= INPUT =
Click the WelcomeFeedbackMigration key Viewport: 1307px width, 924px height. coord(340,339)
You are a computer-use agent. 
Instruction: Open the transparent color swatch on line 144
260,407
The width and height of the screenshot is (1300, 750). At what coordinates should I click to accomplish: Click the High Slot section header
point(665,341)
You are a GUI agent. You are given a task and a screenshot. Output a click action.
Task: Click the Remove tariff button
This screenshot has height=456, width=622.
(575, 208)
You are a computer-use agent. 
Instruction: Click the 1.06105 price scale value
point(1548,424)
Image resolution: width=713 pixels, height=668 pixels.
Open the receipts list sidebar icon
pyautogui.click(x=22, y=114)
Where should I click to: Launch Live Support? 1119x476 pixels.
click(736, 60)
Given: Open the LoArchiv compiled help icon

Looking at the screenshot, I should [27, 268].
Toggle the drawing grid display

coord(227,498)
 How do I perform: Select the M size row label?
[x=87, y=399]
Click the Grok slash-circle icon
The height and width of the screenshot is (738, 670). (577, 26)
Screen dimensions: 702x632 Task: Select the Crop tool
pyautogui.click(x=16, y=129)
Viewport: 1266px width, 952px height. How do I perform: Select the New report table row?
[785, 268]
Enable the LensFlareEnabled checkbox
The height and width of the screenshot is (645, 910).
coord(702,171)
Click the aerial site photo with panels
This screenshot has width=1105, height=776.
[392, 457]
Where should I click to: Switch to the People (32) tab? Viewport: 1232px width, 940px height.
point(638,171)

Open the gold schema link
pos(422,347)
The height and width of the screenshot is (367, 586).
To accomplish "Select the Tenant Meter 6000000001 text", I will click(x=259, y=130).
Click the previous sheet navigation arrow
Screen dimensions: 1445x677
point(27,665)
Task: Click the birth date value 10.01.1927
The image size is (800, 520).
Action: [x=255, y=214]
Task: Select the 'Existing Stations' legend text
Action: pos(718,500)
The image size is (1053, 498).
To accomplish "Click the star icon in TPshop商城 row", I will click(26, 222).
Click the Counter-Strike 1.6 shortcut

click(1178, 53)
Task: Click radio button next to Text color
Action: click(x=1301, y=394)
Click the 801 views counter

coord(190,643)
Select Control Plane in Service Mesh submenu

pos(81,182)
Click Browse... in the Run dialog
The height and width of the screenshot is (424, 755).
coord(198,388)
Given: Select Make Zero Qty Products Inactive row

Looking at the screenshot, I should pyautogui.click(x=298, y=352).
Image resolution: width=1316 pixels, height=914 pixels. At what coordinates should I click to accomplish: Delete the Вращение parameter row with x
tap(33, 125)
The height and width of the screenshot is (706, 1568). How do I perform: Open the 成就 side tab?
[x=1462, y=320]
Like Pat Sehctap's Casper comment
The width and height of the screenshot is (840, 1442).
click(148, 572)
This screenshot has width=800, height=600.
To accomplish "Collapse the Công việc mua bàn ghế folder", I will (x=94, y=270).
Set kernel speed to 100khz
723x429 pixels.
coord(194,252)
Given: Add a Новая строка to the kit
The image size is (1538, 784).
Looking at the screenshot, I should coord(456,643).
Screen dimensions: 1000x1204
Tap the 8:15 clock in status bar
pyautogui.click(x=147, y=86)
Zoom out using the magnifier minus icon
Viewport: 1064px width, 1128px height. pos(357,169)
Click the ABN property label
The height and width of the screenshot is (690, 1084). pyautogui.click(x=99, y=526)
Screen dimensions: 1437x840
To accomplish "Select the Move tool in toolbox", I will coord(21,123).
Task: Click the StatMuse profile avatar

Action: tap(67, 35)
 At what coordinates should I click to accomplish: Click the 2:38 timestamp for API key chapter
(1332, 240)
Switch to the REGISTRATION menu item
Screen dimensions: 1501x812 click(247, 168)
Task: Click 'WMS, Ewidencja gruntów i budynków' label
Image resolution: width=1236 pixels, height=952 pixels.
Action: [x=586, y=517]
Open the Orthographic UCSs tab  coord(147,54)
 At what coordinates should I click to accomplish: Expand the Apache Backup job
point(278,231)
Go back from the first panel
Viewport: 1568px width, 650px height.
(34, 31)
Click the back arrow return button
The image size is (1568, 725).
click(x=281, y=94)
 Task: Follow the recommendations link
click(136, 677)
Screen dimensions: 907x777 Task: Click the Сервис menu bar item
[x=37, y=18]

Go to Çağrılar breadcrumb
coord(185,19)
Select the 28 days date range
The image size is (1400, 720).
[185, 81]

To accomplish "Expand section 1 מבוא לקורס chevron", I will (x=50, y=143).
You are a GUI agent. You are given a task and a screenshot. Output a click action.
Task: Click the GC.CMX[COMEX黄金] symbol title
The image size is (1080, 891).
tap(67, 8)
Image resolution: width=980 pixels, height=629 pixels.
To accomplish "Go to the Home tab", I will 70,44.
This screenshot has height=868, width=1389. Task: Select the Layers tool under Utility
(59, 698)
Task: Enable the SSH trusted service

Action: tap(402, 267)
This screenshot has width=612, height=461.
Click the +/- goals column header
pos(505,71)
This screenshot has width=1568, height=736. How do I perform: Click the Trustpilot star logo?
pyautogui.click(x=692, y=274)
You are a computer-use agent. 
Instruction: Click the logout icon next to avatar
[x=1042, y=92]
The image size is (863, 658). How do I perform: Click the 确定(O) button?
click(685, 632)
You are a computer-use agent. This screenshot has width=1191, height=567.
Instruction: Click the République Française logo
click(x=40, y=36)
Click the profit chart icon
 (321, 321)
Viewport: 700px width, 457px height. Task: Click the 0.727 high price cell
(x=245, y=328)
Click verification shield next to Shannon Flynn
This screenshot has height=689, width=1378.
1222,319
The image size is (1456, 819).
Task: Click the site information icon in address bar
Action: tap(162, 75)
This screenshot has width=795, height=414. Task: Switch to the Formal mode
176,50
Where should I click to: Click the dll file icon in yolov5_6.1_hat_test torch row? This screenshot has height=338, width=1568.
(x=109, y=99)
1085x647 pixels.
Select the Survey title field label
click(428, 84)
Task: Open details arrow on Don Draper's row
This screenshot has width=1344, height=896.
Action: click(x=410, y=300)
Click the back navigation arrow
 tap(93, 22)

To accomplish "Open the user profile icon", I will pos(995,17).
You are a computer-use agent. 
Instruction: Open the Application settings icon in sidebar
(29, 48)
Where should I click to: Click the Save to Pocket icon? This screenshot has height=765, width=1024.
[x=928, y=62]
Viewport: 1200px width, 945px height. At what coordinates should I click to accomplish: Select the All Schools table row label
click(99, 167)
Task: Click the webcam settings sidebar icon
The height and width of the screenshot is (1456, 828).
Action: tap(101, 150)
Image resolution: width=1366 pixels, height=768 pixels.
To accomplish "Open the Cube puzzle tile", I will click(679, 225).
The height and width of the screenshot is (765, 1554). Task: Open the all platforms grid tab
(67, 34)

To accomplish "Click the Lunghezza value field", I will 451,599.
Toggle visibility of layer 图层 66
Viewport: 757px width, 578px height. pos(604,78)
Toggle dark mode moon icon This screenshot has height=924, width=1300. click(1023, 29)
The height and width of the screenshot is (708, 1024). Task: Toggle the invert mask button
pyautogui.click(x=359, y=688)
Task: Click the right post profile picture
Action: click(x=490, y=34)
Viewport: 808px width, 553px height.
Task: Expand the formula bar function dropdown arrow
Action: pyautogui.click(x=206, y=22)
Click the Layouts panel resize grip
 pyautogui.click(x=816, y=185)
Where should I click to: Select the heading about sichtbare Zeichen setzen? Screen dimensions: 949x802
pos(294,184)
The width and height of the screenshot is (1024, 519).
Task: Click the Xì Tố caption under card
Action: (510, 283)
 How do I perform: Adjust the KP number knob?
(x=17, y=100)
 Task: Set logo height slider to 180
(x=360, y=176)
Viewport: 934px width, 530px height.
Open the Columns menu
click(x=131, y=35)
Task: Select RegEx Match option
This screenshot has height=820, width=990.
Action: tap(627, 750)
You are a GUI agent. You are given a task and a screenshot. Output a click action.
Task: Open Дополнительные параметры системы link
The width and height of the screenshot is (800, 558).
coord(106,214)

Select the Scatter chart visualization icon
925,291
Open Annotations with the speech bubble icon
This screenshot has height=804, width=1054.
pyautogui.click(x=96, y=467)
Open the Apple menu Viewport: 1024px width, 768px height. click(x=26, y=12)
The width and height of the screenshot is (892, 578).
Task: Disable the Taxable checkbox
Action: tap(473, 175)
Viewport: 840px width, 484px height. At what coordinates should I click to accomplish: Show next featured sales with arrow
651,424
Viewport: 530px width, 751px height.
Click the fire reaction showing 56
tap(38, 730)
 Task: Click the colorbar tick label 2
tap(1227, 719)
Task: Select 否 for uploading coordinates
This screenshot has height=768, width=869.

= PROBLEM DETAILS =
Once you find the line containing "Click the fire reaction showing 56", copy it and every line after it through the end of the records, exactly and nothing else.

= WRITTEN SOLUTION =
Click the fire reaction showing 56
tap(38, 730)
 Task: Click the colorbar tick label 2
tap(1227, 719)
Task: Select 否 for uploading coordinates
This screenshot has height=768, width=869.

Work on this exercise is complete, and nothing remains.